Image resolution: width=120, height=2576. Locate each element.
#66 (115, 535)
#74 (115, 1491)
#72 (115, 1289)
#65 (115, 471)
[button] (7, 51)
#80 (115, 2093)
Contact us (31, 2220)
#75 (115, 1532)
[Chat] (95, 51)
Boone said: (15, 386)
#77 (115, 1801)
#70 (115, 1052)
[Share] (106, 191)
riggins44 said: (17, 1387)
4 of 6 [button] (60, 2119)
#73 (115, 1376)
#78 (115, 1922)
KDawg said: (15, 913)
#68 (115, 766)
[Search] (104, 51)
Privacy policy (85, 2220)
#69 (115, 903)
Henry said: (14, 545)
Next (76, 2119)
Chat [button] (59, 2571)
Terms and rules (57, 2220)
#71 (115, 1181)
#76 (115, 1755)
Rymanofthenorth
^^^^
## Exercise brief
Look for the string "said" in the entries above. Copy every line that has it.

## Answer below
Boone said: (15, 386)
riggins44 said: (17, 1387)
KDawg said: (15, 913)
Henry said: (14, 545)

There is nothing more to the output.